2.6. Interdiffusion Fluxes for Binary Systems

In a binary system of component 1 and 2, it can be easily shown that $Y_1=Y_2=Y$(say) and that the determinants in Eq. (29) reduce to the form $a_{12}=-∆X_1$, $a_{12P}=∆X_1(1-Y)$ and $a_{12M}=-∆X_{1}Y$. Thus, Eq. (29) for a binary system reduces to

$$\begin{gathered} {\tilde{J}}_{1,binary}^N={\displaystyle \frac{1}{2t}}\{\left[X_2^{-}·\left(1-Y\right){\int }_{C_1^{-}}^{C_1\left(x^{*}\right)}\left(x-x_0\right)d{C}_1-X_2^{+}·Y{\int }_{C_1\left(x^{*}\right)}^{C_1^{+}}\left(x-x_0\right)d{C}_1\right]- \\ \left[X_1^{-}·\left(1-Y\right){\int }_{C_2^{-}}^{C_2\left(x^{*}\right)}\left(x-x_0\right)d{C}_2-X_1^{+}·Y{\int }_{C_2\left(x^{*}\right)}^{C_2^{+}}\left(x-x_0\right)d{C}_2\right]\}\dots \end{gathered}$$

(36)

$$\begin{gathered} {\tilde{J}}_{2,binary}^N={\displaystyle \frac{1}{2t}}\{\left[X_1^{-}·\left(1-Y\right){\int }_{C_2^{-}}^{C_2\left(x^{*}\right)}\left(x-x_0\right)d{C}_2-X_1^{+}·Y{\int }_{C_2\left(x^{*}\right)}^{C_2^{+}}\left(x-x_0\right)d{C}_2\right]- \\ \left[X_2^{-}·\left(1-Y\right){\int }_{C_1^{-}}^{C_1\left(x^{*}\right)}\left(x-x_0\right)d{C}_1-X_2^{+}·Y{\int }_{C_1\left(x^{*}\right)}^{C_1^{+}}\left(x-x_0\right)d{C}_1\right]\}\dots \end{gathered}$$

(37)

Eq. (36) and (37) show that ${\tilde{J}}_{1,binary}^N=-{\tilde{J}}_{2,binary}^N$ as expected in a binary system. Further, Eq. (34) and (35) can be shown to reduce for a binary system to

$${\tilde{J}}_{1,binary}^N={\displaystyle \frac{-∆X_1}{2t}}\left[\left(1-Y\right){\int }_{-\infty }^{x^{*}}{\displaystyle \frac{Y}{V_m}}dx+Y{\int }_{x^{*}}^{+\infty }{\displaystyle \frac{1-Y}{V_m}}dx\right]\dots$$

(38)

$${\tilde{J}}_{1,binary}^V={\displaystyle \frac{-∆X_1}{2t}}{\displaystyle \frac{{\overline{V}}_2^{*}}{V_m^{*}}}\left[\left(1-Y\right){\int }_{-\infty }^{x^{*}}{\displaystyle \frac{Y}{V_m}}dx+Y{\int }_{x^{*}}^{+\infty }{\displaystyle \frac{1-Y}{V_m}}dx\right]\dots$$

(39)

It should be noted that Eq. (36) and (38) are equivalent. Also, the factor of ${\displaystyle \frac{{\overline{V}}_2^{*}}{V_m^{*}}}$ should not be ignored that is required for converting binary interdiffusion flux from $R^N$ to $R^V$ as observed from Eq. (38) and (39). Although Sauer and Freise [21] and Wagner [22] did not explicitly list the equation for interdiffusion flux, the equation that can be discerned from the one proposed for interdiffusion coefficient by them is similar to Eq. (38) in R^N or Eq. (39) in R^V. We will refer to Eq. (38) as SF equation as it has often been suggested to be valid for multicomponent systems too [7,28]. However, the analysis presented here clearly shows that the SF equation is not valid for ternary and higher order systems exhibiting composition dependent partial molar volumes. Based on Eq. (38) and (39), it is easily discerned that the binary interdiffusion coefficient as suggested by Eq. (14) of Wagner [22], corresponds to the volume fixed frame of reference. For the assumption of constant molar volume though, Eq. (38) and (39) are identical because all partial molar volumes are constant and equal to molar volume of the alloy.

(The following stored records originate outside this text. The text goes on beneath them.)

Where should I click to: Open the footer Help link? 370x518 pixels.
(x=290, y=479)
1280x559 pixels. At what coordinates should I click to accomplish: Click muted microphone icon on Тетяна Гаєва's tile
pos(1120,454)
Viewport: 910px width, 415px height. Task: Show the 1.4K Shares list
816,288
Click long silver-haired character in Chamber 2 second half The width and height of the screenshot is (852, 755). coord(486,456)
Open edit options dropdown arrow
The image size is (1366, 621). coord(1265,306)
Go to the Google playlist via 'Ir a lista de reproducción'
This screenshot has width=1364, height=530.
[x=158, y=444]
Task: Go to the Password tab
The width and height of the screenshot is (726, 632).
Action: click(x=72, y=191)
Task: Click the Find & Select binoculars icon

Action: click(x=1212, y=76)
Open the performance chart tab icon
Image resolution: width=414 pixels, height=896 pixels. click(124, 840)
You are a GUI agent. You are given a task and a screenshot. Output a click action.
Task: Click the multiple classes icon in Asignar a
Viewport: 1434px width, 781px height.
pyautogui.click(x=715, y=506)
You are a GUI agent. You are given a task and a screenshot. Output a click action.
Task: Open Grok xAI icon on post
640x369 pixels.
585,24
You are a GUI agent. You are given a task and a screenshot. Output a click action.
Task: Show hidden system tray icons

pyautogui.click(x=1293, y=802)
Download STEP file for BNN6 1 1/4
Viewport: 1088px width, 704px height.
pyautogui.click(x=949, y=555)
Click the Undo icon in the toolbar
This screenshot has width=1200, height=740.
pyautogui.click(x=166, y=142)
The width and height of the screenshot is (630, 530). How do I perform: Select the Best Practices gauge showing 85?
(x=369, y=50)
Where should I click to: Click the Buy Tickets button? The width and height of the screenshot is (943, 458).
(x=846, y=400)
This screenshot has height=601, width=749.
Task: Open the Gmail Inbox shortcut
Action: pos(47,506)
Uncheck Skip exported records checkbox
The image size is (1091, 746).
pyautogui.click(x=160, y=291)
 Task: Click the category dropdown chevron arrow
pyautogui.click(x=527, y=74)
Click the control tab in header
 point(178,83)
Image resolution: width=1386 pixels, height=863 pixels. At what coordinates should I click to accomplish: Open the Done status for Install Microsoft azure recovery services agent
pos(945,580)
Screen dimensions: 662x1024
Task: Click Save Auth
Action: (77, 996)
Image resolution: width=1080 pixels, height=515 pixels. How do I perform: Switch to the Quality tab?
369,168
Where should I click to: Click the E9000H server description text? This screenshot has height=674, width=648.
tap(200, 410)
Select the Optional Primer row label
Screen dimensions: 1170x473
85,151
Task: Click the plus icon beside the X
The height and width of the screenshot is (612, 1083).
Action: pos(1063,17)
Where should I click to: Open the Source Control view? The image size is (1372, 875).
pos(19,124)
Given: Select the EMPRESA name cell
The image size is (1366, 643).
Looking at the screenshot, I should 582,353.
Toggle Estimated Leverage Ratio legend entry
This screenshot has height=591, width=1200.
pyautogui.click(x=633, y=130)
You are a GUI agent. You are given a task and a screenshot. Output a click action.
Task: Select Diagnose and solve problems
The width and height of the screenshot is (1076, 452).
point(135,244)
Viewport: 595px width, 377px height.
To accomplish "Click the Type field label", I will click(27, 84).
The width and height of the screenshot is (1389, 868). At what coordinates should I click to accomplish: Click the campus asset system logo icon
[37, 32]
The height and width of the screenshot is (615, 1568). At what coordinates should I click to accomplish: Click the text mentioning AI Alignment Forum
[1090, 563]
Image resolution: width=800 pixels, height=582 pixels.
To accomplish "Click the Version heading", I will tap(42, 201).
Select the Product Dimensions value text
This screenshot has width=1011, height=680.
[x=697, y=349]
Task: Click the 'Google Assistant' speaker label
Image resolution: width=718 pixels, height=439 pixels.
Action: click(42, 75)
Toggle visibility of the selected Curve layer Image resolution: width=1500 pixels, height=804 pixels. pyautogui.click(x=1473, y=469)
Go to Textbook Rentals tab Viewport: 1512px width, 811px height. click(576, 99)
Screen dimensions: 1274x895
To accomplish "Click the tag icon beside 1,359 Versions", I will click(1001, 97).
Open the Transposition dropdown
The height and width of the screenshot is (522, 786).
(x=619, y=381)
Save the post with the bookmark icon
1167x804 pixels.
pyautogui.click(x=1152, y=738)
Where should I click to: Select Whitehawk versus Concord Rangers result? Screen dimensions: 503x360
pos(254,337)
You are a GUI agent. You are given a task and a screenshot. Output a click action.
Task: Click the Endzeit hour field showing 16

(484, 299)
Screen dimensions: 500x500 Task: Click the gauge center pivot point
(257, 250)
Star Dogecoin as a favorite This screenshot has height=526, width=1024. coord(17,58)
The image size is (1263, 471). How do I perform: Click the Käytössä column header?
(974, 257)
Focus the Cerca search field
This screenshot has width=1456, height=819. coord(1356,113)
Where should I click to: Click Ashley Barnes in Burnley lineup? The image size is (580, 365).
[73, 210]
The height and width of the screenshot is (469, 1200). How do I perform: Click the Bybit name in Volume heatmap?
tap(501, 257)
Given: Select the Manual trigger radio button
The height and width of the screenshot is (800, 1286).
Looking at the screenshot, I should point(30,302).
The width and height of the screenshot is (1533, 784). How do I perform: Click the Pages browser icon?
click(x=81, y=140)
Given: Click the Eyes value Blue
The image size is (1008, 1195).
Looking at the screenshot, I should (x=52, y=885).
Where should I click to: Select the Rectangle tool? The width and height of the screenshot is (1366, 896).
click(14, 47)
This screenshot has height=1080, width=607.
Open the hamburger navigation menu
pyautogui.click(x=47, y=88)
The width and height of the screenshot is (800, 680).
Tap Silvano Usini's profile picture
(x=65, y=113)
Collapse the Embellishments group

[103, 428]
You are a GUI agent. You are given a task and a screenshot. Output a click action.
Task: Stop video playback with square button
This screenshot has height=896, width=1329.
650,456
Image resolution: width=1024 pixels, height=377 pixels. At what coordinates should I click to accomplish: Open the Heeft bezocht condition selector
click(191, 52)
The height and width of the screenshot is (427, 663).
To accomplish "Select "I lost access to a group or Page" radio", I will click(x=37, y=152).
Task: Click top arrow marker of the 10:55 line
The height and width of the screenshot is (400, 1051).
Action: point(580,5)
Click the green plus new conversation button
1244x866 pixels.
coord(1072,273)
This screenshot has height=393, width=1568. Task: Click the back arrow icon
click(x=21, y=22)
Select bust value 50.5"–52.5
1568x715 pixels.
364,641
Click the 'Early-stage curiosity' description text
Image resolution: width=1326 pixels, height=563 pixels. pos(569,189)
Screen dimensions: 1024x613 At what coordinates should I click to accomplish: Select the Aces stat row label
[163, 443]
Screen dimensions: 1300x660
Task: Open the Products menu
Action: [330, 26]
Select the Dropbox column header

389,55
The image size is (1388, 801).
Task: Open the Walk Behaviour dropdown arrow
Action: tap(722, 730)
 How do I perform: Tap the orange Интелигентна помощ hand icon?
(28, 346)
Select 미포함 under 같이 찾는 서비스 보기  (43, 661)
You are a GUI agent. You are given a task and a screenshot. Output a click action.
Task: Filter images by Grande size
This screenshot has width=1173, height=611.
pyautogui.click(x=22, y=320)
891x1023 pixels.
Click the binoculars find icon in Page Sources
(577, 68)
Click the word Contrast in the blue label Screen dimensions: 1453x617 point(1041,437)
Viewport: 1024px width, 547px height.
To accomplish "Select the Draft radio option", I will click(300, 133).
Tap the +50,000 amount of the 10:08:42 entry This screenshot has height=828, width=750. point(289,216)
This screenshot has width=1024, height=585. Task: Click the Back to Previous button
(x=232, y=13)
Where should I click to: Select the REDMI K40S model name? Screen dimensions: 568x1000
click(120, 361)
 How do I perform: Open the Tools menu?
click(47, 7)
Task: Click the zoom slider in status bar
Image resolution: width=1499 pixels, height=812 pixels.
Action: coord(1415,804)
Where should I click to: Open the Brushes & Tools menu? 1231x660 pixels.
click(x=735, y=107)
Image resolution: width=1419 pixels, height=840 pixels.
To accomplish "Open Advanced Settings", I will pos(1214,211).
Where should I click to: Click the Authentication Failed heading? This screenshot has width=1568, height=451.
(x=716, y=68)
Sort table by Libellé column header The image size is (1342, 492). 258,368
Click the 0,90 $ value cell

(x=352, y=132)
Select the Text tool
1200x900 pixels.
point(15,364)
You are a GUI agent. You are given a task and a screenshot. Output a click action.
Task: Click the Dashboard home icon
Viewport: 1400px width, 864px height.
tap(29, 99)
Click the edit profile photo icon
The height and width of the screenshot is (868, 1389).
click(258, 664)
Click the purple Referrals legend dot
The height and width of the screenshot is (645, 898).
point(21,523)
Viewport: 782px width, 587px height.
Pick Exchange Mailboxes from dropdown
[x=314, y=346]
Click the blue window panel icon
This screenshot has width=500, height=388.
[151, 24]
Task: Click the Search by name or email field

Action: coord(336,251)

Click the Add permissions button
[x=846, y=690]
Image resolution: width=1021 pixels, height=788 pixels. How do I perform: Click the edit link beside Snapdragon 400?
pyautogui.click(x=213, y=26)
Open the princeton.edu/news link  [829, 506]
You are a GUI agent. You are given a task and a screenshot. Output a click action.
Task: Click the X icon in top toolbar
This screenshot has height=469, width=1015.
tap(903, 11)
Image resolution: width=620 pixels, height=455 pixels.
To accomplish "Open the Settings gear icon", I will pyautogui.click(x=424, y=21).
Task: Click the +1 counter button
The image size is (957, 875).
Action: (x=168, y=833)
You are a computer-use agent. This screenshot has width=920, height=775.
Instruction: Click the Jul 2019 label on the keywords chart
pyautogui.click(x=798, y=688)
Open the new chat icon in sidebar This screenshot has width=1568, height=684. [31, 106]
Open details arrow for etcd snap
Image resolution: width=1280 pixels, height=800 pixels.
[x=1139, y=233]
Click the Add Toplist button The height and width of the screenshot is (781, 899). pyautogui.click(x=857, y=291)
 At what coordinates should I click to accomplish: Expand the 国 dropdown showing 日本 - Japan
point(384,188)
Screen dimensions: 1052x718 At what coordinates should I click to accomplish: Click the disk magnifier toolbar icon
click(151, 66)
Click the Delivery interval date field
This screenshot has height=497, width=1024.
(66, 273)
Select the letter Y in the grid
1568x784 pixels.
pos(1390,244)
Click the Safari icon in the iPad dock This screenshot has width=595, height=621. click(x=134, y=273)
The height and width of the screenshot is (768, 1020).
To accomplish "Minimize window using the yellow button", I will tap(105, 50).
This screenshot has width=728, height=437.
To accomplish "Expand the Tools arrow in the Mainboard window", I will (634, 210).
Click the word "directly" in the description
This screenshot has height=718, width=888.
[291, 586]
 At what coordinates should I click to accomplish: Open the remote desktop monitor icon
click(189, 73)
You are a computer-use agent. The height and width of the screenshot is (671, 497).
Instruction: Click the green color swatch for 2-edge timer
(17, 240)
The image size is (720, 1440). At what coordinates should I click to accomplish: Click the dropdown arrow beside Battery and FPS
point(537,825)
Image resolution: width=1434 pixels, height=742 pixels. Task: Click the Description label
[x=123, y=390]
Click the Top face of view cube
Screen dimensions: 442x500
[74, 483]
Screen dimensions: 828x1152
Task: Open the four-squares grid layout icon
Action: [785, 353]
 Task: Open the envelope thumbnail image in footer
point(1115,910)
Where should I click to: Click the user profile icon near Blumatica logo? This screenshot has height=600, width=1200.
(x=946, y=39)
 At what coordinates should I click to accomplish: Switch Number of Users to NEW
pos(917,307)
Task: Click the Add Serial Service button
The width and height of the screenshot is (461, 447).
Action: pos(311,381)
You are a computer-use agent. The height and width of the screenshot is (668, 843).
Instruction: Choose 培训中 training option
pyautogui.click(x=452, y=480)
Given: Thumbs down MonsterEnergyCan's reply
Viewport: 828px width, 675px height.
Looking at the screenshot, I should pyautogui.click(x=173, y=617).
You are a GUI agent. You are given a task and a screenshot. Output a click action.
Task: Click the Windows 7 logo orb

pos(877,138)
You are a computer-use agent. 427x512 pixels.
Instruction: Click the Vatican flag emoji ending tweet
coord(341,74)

2.7. Case of Constant Partial Molar Volumes

In the absence of data on partial molar volumes as functions of compositions in multicomponent systems, they are generally assumed constant for multicomponent diffusion analysis. In case of constant partial molar volumes, there is no net change in the volume after diffusion and hence, the two terminal ends do not move with respect to the stationary frame. Thus, both the number fixed frame and volume fixed frame coincide with the stationary frame leading to $J_i^0={\tilde{J}}_i^N={\tilde{J}}_i^V={\tilde{J}}_i^{CV}$ (say) at any plane in an infinite diffusion couple. Since the interdiffusion fluxes at the two terminals i.e. $J_i^0(-\infty )$ and $J_i^0(+\infty )$ are zero, Eq. (19a) and (22a) can simply be written as

$${\tilde{J}}_i^{CV}={\displaystyle \frac{1}{2t}}{\int }_{C_i^{-} \mathrm{o}\mathrm{r} C_i^{+} }^{C_i\left(x\right)}\left(x-x_0\right)d{C}_i\dots$$

(40)

Eq. (40) matches with the one derived by Dayananda and Kim [7] and the superscript CV in ${\tilde{J}}_i^{CV}$ denotes that it is applicable for the assumption of constant partial molar volume.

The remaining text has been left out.